═════ MATERIALS PROVIDED ═════

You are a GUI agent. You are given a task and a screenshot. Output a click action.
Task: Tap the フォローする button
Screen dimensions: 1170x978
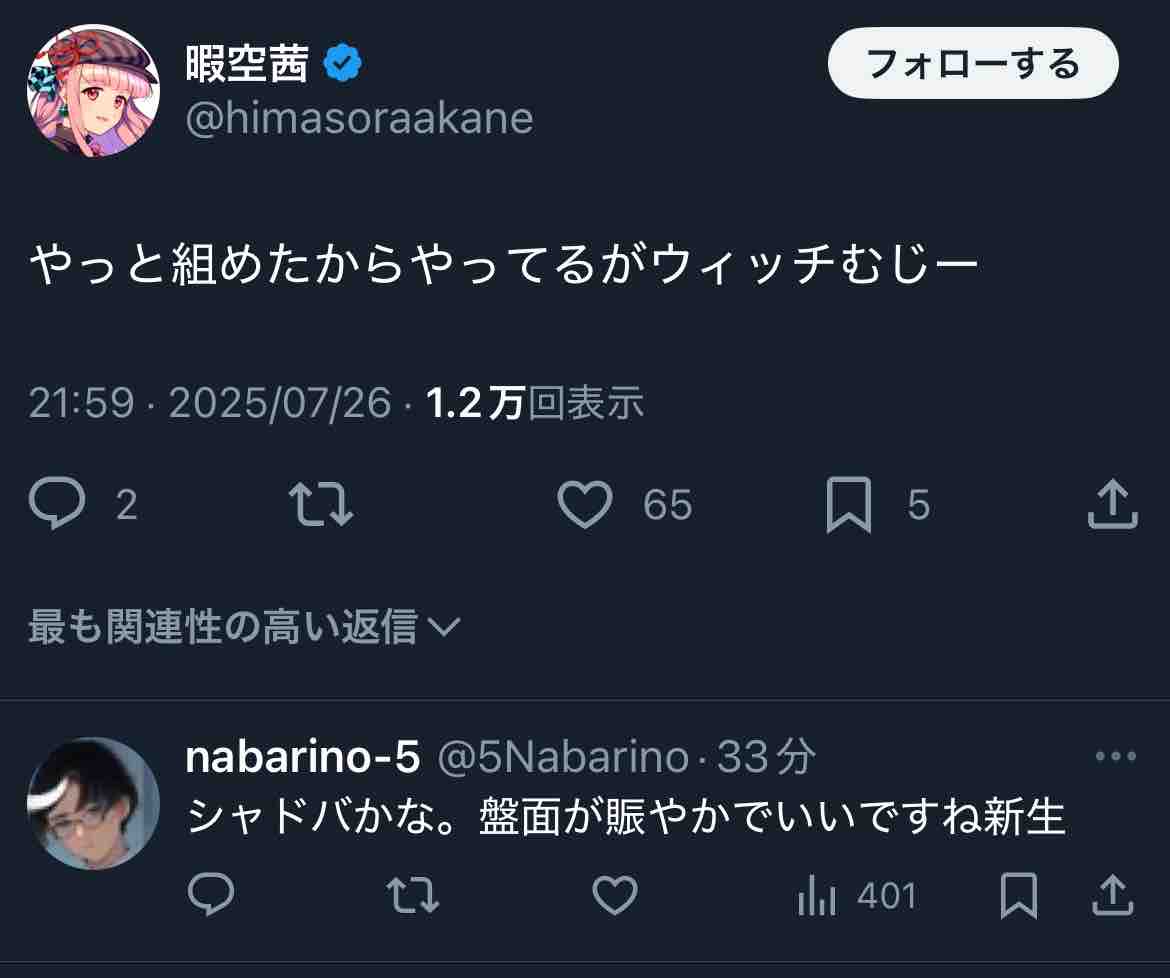click(972, 64)
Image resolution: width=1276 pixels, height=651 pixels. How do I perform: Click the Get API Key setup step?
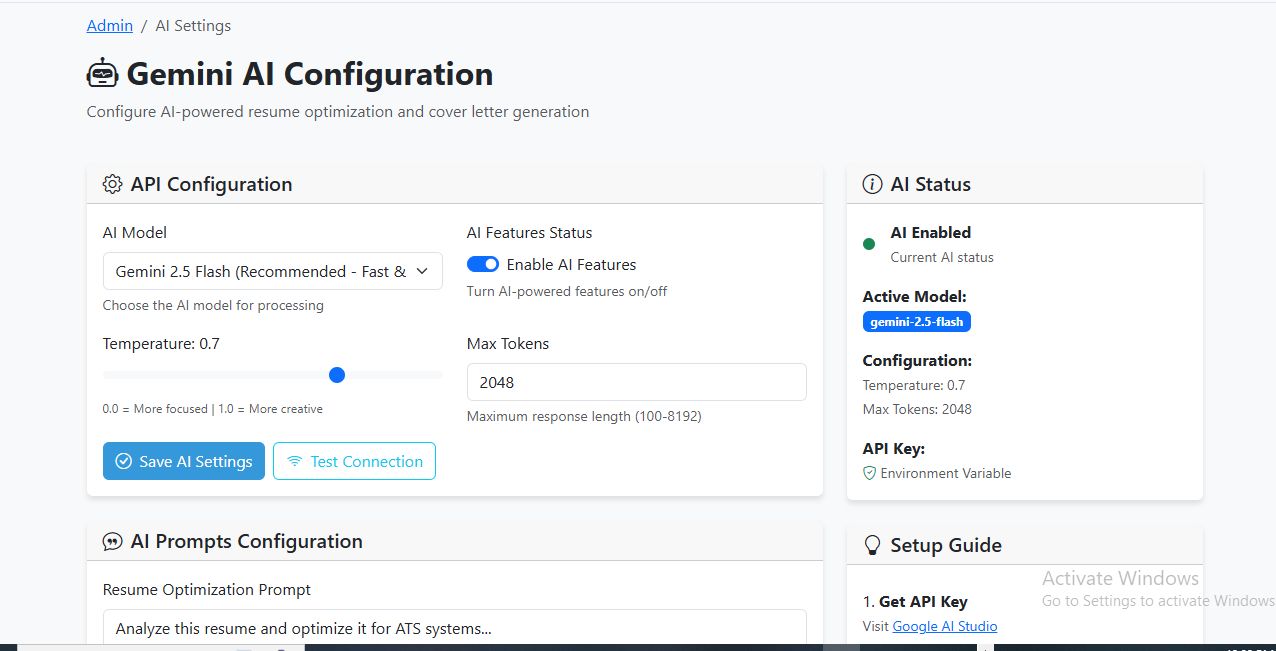[x=922, y=602]
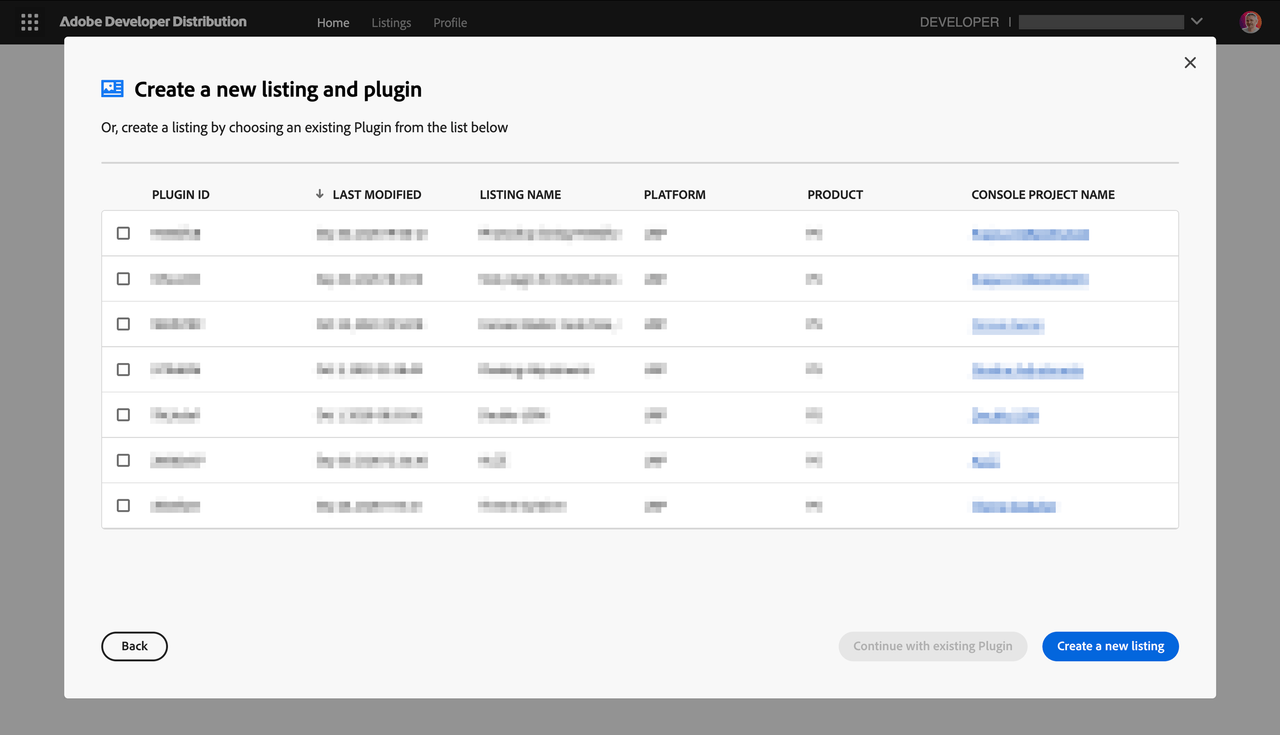Click the Adobe Developer Distribution logo
This screenshot has height=735, width=1280.
(153, 21)
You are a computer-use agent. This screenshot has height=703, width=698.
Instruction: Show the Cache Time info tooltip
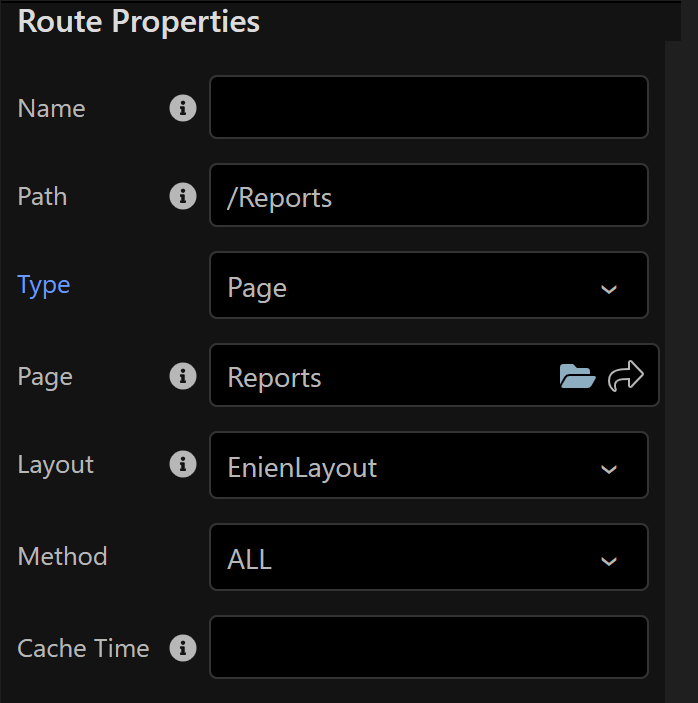tap(182, 649)
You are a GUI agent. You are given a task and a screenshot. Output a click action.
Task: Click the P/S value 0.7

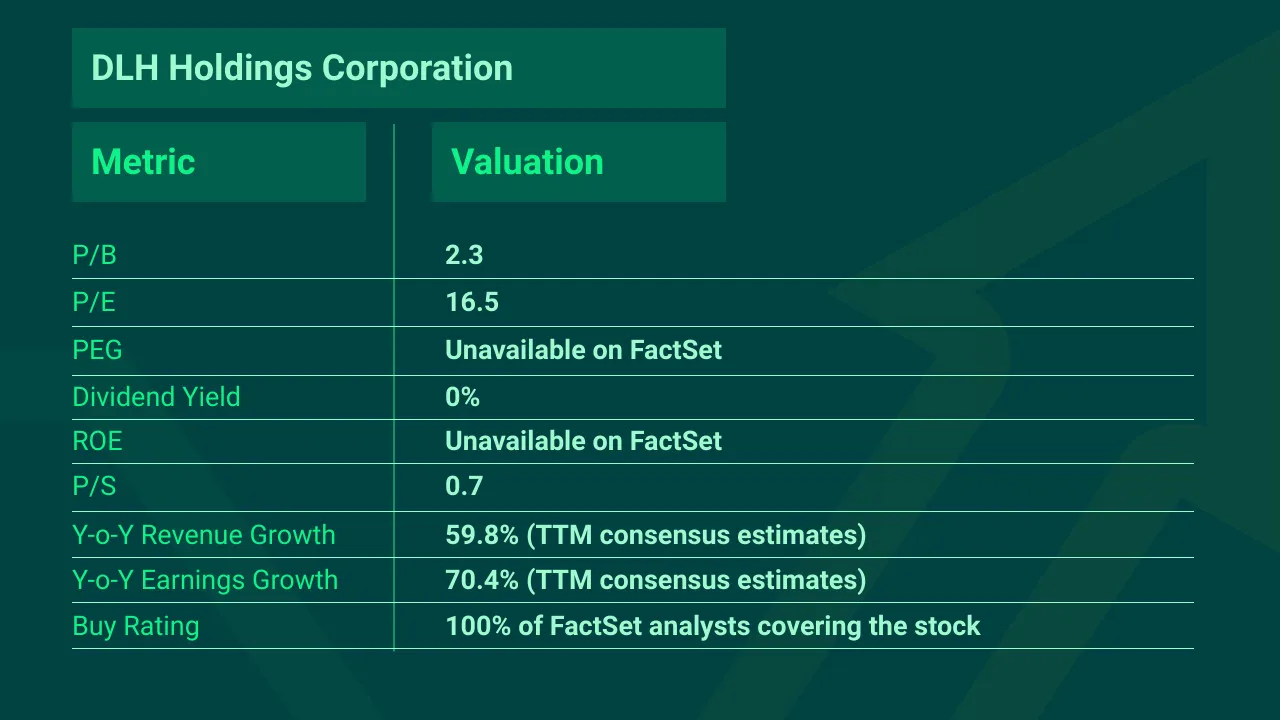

═════

** EXERCISE AIM **
Every entry above should be written out again verbatim, with no pictures included.

** ANSWER TO THE PROBLEM **
You are a GUI agent. You are given a task and a screenshot. Output a click action.
Task: Tap the フォローする button
Screen dimensions: 1170x978
click(972, 64)
Image resolution: width=1276 pixels, height=651 pixels. How do I perform: Click the Get API Key setup step?
[x=922, y=602]
Click the Adobe Developer Distribution logo
This screenshot has height=735, width=1280.
(153, 21)
You are a computer-use agent. This screenshot has height=703, width=698.
Instruction: Show the Cache Time info tooltip
tap(182, 649)
You are a GUI agent. You are given a task and a screenshot. Output a click action.
Task: Click the P/S value 0.7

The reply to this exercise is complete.